Outro dia luminoso e de ventania foi seguido por um enevoado, e depois houve três dias de chuva. O vento e a água não tinham importância. A coluna manteve o ritmo, para o norte ao longo da estrada do rei, e todas as noites Jaime encontrava algum lugar recatado para arranjar mais mordidas de amor. Lutaram dentro de um estábulo observados por uma mula zarolha, e na adega de uma estalagem entre os barris de vinho e cerveja. Lutaram na concha enegrecida de um grande celeiro de pedra, numa ilha arborizada num riacho pouco profundo e num campo aberto enquanto a chuva tamborilava suavemente em seus elmos e escudos.
Jaime arranjava desculpas para seus passeios noturnos, mas não era insensato a ponto de pensar que os outros acreditavam nelas. Addam Marbrand certamente sabia o que ele andava fazendo, e alguns dos outros capitães deviam suspeitar. Mas nenhum falou no assunto ao alcance de seus ouvidos... e como à única testemunha faltava uma língua, não tinha de temer que alguém descobrisse exatamente quão inepto se tornara o Regicida com a espada.

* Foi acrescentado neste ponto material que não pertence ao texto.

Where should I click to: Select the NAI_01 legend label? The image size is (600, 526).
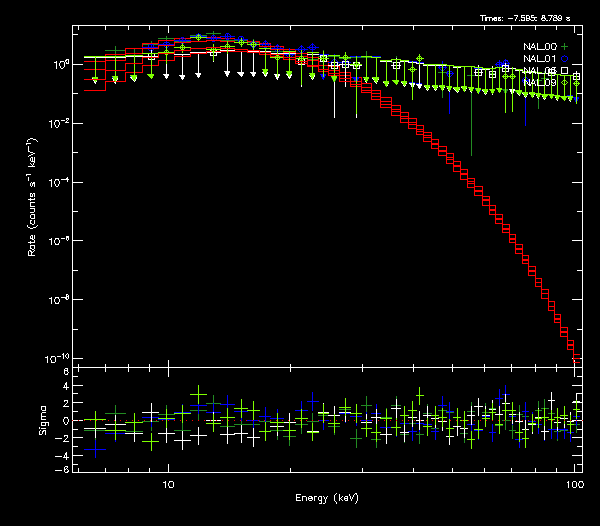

Em pouco tempo viam-se sinais da guerra por todo lado. Ervas daninhas, espinheiros e matagais cresciam tão altos como a cabeça de um cavalo em campos onde o trigo de outono devia estar maturando; a estrada do rei estava despojada de viajantes, e lobos governavam o fatigado mundo do crepúsculo à alvorada. A maioria dos animais era suficientemente cautelosa para se manter a distância, mas um dos batedores de Marbrand viu o cavalo ser perseguido e morto quando desmontou para urinar.
- Nenhum animal teria tamanha ousadia - declarou Sor Bonifer, o Bom, com tristeza no rosto austero. - Isto são demônios em pele de lobo, enviados para nos castigar por nossos pecados.
- Então este deve ter sido um cavalo notavelmente pecador - Jaime retrucou, em pé junto ao que restava do pobre animal. Deu ordens para que o resto da carcaça fosse cortada e salgada; poderiam vir a precisar da carne.
Num lugar chamado Berrante de Porca encontraram um velho e rijo cavaleiro chamado Sor Roger Hogg, que defendia teimosamente sua torre com seis homens de armas, quatro besteiros e uma vintena de camponeses. Sor Roger era tão grande e hirsuto como um porco de engorda, e Sor Kennos sugeriu que podia ser algum Crakehall perdido, visto que o símbolo deles era um varrão malhado. Varrão Forte pareceu acreditar e passou uma intensa hora interrogando Sor Roger acerca de seus ancestrais.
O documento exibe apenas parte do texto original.